» **The problem**
In the listing below, change "green" to "blue" and give the lines back with nothing else altered. Omit the pictures.

» **Listing**
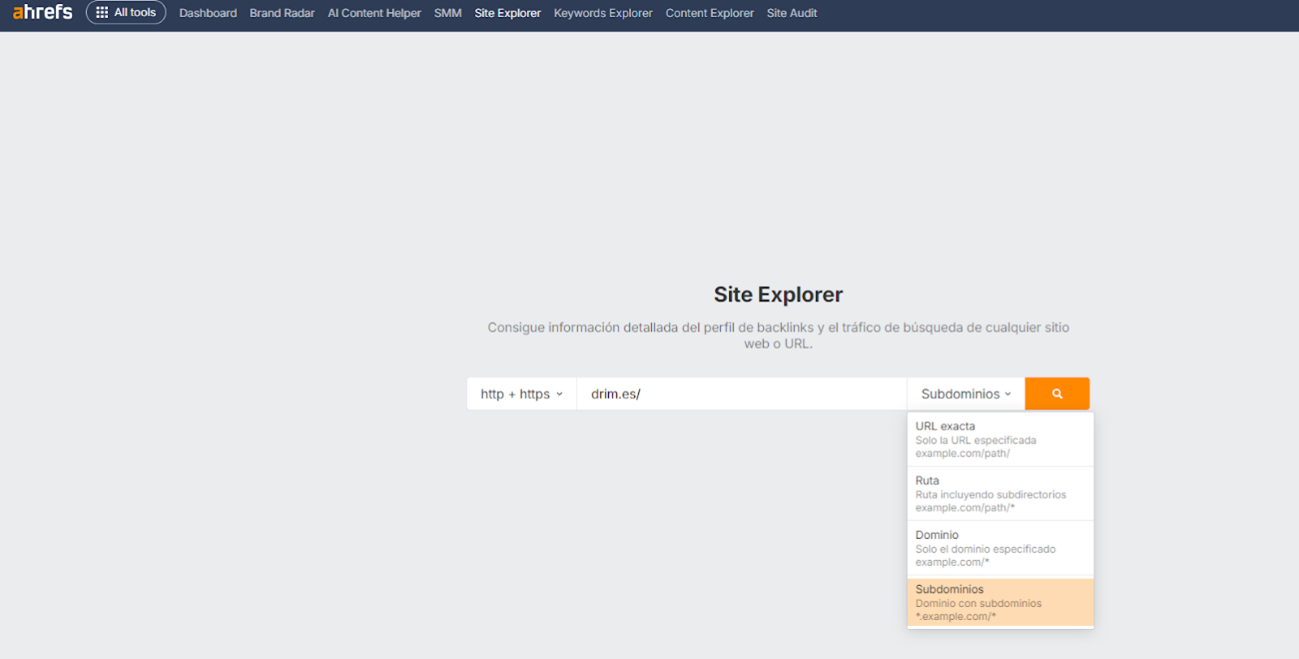Open the Dashboard page
Screen dimensions: 1299x659
[207, 13]
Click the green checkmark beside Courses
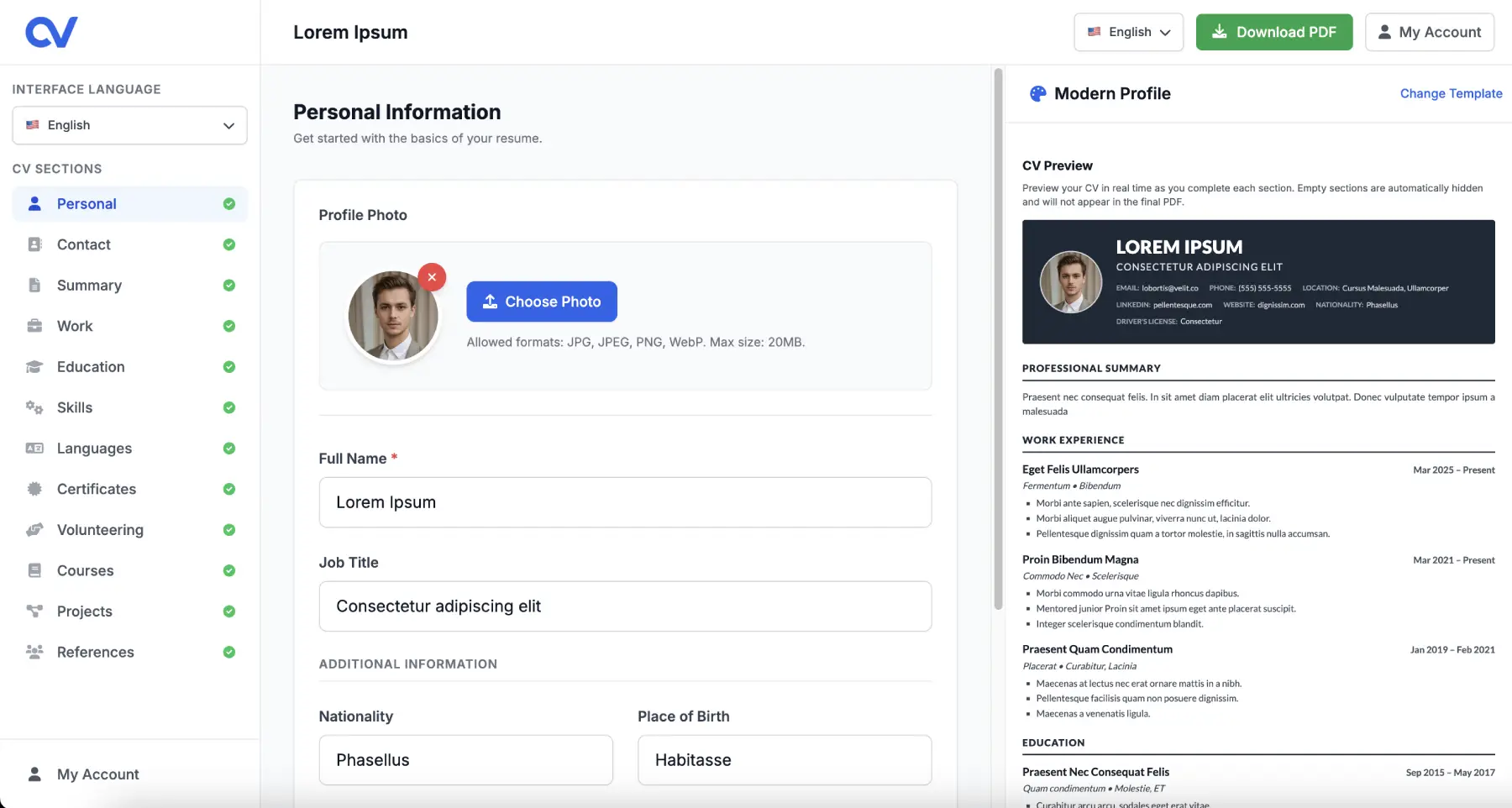 229,570
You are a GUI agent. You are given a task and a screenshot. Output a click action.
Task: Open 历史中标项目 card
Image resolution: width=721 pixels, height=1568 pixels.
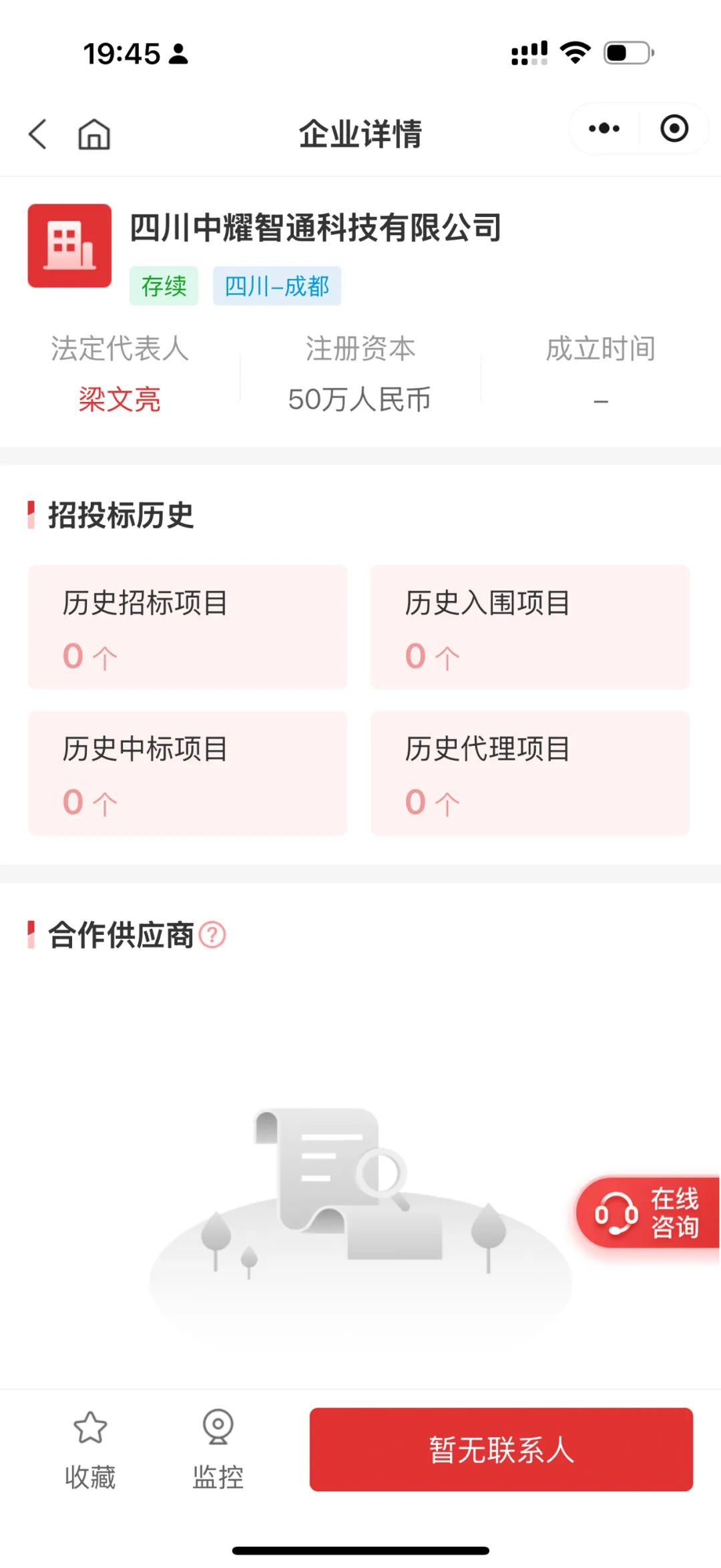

» **Answer in full**
Open the Dashboard page
Screen dimensions: 1299x659
[207, 13]
Click the blue checkmark beside Courses
 229,570
You are a GUI agent. You are given a task and a screenshot. Output a click action.
Task: Open 历史中标项目 card
Image resolution: width=721 pixels, height=1568 pixels.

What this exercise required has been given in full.